Toute manifestation est incomplète du fait de la définition qui l’astreint à ce qu’elle « est » et l’ampute de ce qu’elle « n’est pas ». La vérité absolue en tant que règle solution ultime à toutes les contradictions, unifie chaque contradiction avec toutes les autres en une unité au sein de laquelle elles ne s’excluent pas. Cette unité, c’est la complétude, dans le cadre de laquelle ce que chaque manifestation « n’est pas » revient à ce qu’elle « est ».

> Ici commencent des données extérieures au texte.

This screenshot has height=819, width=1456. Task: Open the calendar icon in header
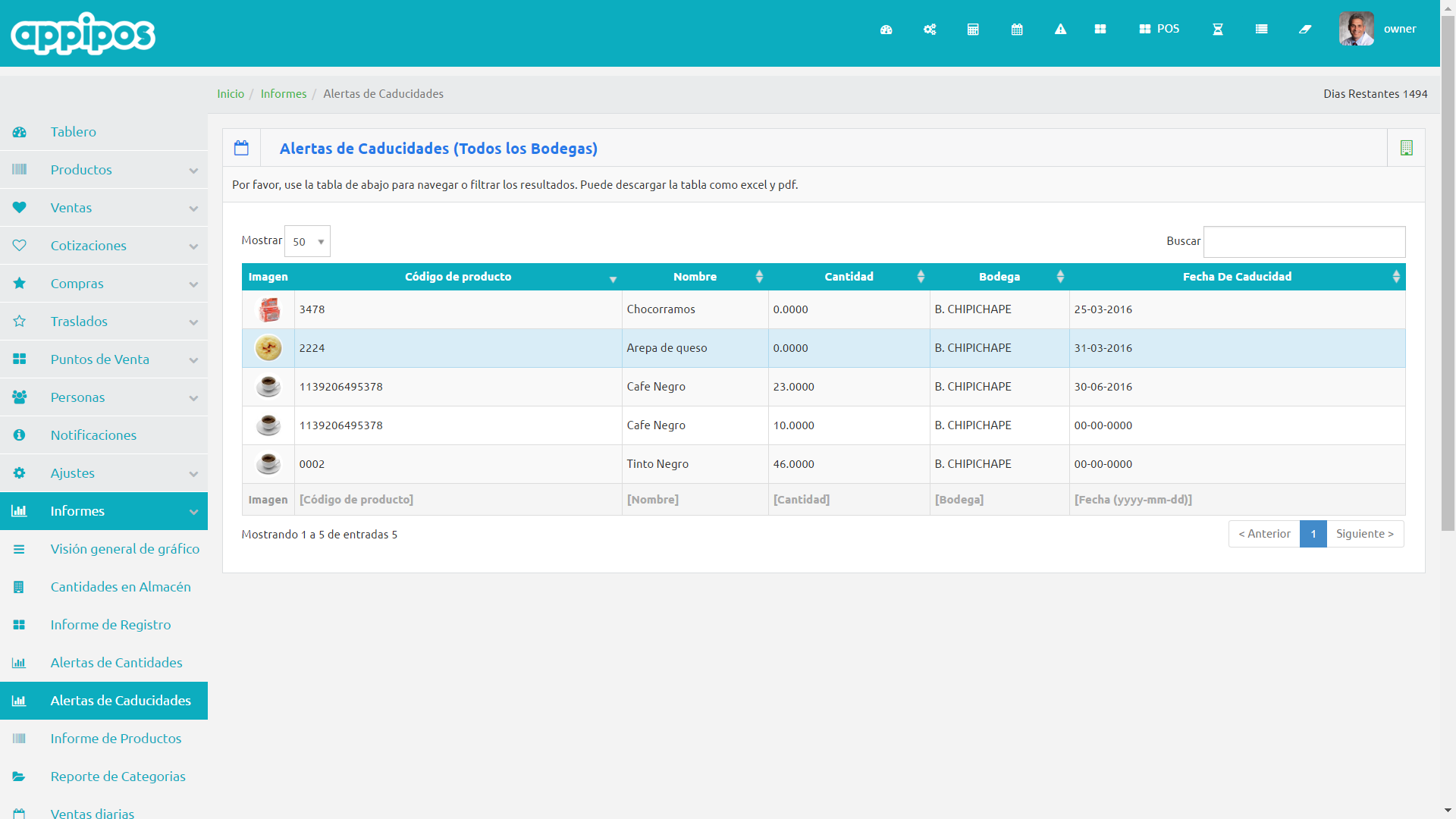[1017, 30]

                               Hiérarchie absolue

Depuis la vérité, toutes les manifestations, entendues comme applications, sont accessibles immédiatement, simultanément et sans intermédiation. Il n’y a donc aucune hiérarchie entre les manifestations. La seule hiérarchie admissible, se fonde sur la commutativité et décrit la relation entre la vérité absolue et ses applications comme une dominance de la première sur les secondes. La vérité absolue (désormais, il s’agira de l’être) est dite fondamentale, les manifestations, fonctionnelles. Depuis la vérité, toutes les manifestations, tous les événements se valent en une égalité absolument neutre. Seulement dire qu’aucune hiérarchie ne structure les manifestations dans l’absolu, c’est aussi admettre qu’il soit possible d’envisager la totalité indéfinie des hiérarchies possibles, puisque toute hiérarchie est annulée par la hiérarchie qui lui est inverse, réduisant synthétiquement le complexe à une hiérarchie nulle.

En conclusion, une telle conception de la vérité permet de rendre compte de la totalité, de l’unité, de la diversité, de l’ubiquité, ainsi que de l’invariance de l’être. Elle résout les contradictions ainsi mises en relief.